The Role of Fibrinogen, Lipoprotein (a) and C-Reactive Protein in Acute Thrombotic Occlusion after Percutaneous Coronary Intervention.
10.4070/kcj.2001.31.7.645
- Author:
Woo Kon JEONG
1
;
Myung Ho JEONG
;
Sang Rok LEE
;
Ok Young PARK
;
Ju Hyup YUM
;
Won KIM
;
Jae Young RHEW
;
Nam Ho KIM
;
Kun Hyung KIM
;
Young Keun AHN
;
Sung Hwa KIM
;
Jeong Gwan CHO
;
Soon Pal SUH
;
Byoung Hee AHN
;
Jong Chun PARK
;
Sang Hyung KIM
;
Jung Chaee KANG
Author Information
1. The Heart Center, Chonnam National University Hospital, The Research Institute of Medical Sciences, Kwangju, Korea.
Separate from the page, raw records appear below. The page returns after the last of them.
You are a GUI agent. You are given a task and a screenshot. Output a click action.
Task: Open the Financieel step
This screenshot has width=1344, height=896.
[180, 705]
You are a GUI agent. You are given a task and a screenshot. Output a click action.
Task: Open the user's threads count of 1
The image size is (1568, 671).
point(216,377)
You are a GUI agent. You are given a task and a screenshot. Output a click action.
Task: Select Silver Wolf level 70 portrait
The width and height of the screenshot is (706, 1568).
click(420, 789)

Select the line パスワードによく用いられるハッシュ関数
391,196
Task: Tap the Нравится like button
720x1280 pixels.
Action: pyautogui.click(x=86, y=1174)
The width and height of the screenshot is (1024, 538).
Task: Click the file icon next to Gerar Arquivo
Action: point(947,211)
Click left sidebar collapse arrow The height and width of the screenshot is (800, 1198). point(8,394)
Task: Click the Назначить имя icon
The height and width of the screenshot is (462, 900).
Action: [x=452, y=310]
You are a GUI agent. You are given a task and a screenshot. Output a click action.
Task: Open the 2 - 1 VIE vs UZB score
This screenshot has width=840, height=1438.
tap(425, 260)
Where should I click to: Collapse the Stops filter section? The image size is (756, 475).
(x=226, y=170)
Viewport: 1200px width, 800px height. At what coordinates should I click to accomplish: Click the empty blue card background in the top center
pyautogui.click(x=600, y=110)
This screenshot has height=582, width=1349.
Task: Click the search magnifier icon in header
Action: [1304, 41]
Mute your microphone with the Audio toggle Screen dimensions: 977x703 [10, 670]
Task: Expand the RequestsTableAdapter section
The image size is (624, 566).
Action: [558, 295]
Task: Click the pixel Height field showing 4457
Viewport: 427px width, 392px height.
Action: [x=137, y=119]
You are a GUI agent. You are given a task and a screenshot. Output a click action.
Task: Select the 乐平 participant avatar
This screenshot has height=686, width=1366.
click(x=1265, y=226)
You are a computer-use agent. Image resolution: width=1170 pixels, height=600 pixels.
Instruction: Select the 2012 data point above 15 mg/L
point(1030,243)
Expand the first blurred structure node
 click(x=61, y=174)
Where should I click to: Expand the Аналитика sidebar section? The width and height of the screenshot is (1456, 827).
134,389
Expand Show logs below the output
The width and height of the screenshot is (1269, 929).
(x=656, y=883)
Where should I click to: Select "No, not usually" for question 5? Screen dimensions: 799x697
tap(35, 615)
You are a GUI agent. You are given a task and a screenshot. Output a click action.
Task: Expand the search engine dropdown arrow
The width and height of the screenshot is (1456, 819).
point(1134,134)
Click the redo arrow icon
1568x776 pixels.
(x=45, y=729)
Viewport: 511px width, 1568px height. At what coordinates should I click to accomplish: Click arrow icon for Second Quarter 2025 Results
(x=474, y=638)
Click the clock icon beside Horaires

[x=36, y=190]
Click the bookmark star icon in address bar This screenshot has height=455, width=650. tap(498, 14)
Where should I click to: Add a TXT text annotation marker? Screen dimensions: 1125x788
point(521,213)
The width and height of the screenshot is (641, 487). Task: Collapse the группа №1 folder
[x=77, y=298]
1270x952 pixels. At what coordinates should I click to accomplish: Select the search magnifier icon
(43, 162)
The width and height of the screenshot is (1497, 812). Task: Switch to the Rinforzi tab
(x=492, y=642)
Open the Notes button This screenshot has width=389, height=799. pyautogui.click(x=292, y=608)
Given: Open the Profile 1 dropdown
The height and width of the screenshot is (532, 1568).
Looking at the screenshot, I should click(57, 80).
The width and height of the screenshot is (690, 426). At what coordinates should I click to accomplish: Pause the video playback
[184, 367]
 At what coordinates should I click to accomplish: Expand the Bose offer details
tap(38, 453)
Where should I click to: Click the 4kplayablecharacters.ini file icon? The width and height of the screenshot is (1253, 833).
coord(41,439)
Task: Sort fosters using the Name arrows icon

- Publication Type:Original Article
- Keywords:
Thrombosis;
C-reactive protein;
Lipoprotein (a);
Percutaneous Coronary Intervention
- MeSH:
Acute Coronary Syndrome;
C-Reactive Protein*;
Coronary Artery Disease;
Death;
Diabetes Mellitus;
Fibrinogen*;
Humans;
Jeollanam-do;
Lipoprotein(a)*;
Lipoproteins*;
Myocardial Infarction;
Percutaneous Coronary Intervention*;
Risk Factors;
Thrombosis
- From:Korean Circulation Journal
2001;31(7):645-654
- CountryRepublic of Korea
- Language:Korean
-
Abstract:
BACKGROUND: Acute thrombotic occlusion after percutaneous coronary intervention (PCI) is a serious complication that provokes acute myocardial infarction, cardiac death or emergent bypass surgery. The role of fibrinogen, C-reactive protein (CRP) and lipoprotein (a) [Lp(a)] in the patients who developed acute thrombotic occlusion after PCI was investigated. METHODS: The patients with acute coronary syndrome who underwent PCI at Chonnam National University Hospital between Jan. 1999 and Jun. 2000 were divided into two groups according to the occurrence of acute thrombotic occlusion: patients with thrombotic occlusion after PCI (Group I; 62.3+/-8.8 years, M:F=19:8) and patients without thrombotic occlusion after PCI (Group II; 59.6+/-10.6 years, M:F=271:95). Clinical and angiographic characteristics, levels of fibrinogen, CRP and Lp(a) were compared between two groups. RESULTS: There were no significant differences in the level of fibrinogen between two groups. The patients with elevated CRP (>0.5mg/dL) were more common in Group I than those in Group II (88.9% vs. 42.3%, p=0.0001) and the value of CRP was higher in Group I than in Group II (4.97+/-5.18 mg/dL vs. 2.27+/-4.23 mg/dL, p=0.002). The patients with high Lp(a) (>30mg/dL) were more prevalent in Group I than those in Group II (44.4% vs 18.6%, p=0.001). There were no significant differences in the risk factors for coronary artery disease, except for diabetes mellitus (Group I : Group II, 40.7% : 16.9%, p=0.002). Thrombolysis in Myocardial Infarction (TIMI) flow of Group I was lower than in Group II (p=0.0001). Multiple regression analysis after the adjustment for age, sex and other cardiovascular risk factors, diabetes mellitus, low TIMI flow, high CRP and Lp(a) were independently associated with the occurrence of acute thrombotic occlusion (p=0.008, 0.0001, 0.031, 0.035, respectively). CONCLUSION:The elevated values of CRP and Lp(a), diabetes mellitus, and low TIMI flow are significant predictive factors for the acute thrombotic occlusion in patients with acute coronary syndrome after PCI.